The following code is a draft-quality Vim script (hopefully) implementing the address parsing routine described in the question.

function! ParseAddress(line)
    let r = split(a:line, ',\s*', 1)
    let hadcountry = r[-1] !~ '\d'
    let a = {}
    let a.country = hadcountry ? r[-1] : ''
    let r = r[:-1-hadcountry]
    let a.zip = r[-1]
    let a.state = r[-2]
    let a.city = r[-3]
    let a.header = r[0]
    let nleft = len(r) - 4
    if hadcountry
        let a.address1 = r[-4]
        let a.address2 = join(r[1:nleft-1], ', ')
    else
        let a.address1 = r[1]
        let a.address2 = join(r[2:nleft], ', ')
    endif
    return a
endfunction

function!

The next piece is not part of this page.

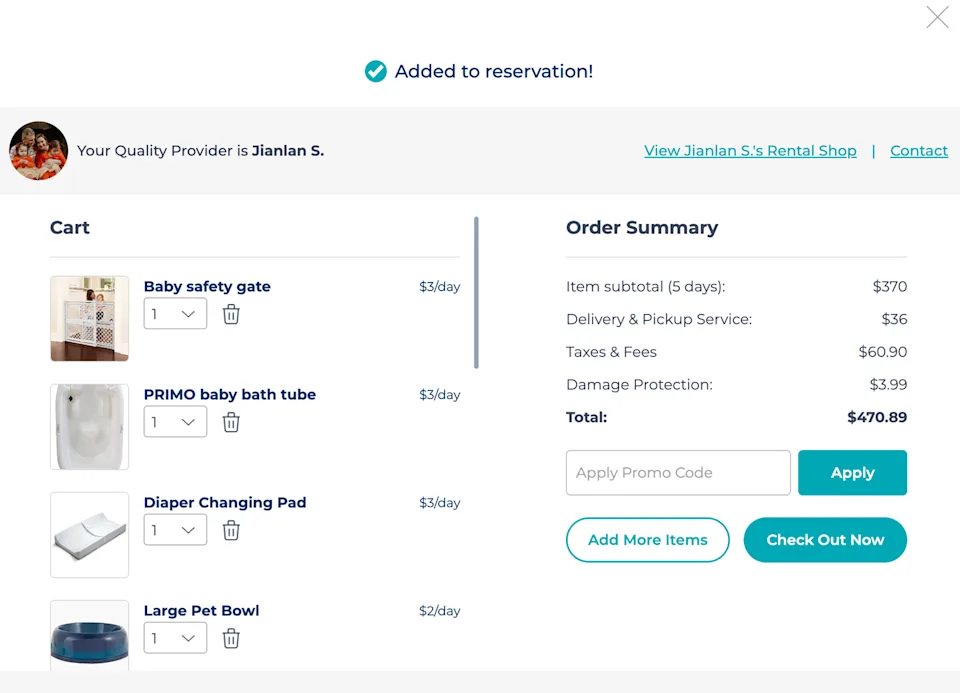Image resolution: width=960 pixels, height=693 pixels.
Task: Click Add More Items button
Action: click(x=648, y=540)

FormatAddress(a)
    let t = map([
    \   ['Header', 'header'],
    \   ['Address 1', 'address1'],
    \   ['Address 2', 'address2'],
    \   ['Town', 'city'],
    \   ['State/Province', 'state'],
    \   ['Country', 'country'],
    \   ['Zip', 'zip']],
    \   'has_key(a:a, v:val[1]) && !empty(a:a[v:val[1]])' .
    \       '? v:val[0] . ": " . a:a[v:val[1]] : ""')
    return join(filter(t, '!empty(v:val)'), '; ')
endfunction

The command below can be used to test the above parsing routines.

:g/\w/call setline(line('.'), FormatAddress(ParseAddress(getline('.'))))

(One can provide a range to the :global command to run it through fewer number of test address lines.)

Upvotes: 1

Jonathan Leffler
Jonathan Leffler

Reputation: 753675

Maybe you should review some of the other questions about addresses around the world. The USA and Canada are extraordinarily systematic with their systems; most other countries are a lot less rigorous about the approved formats. Anything you devise for the USA and Canada will run into issues almost immediately you deal with other addresses.

There are probably other related questions: see the tag street-address for some of them.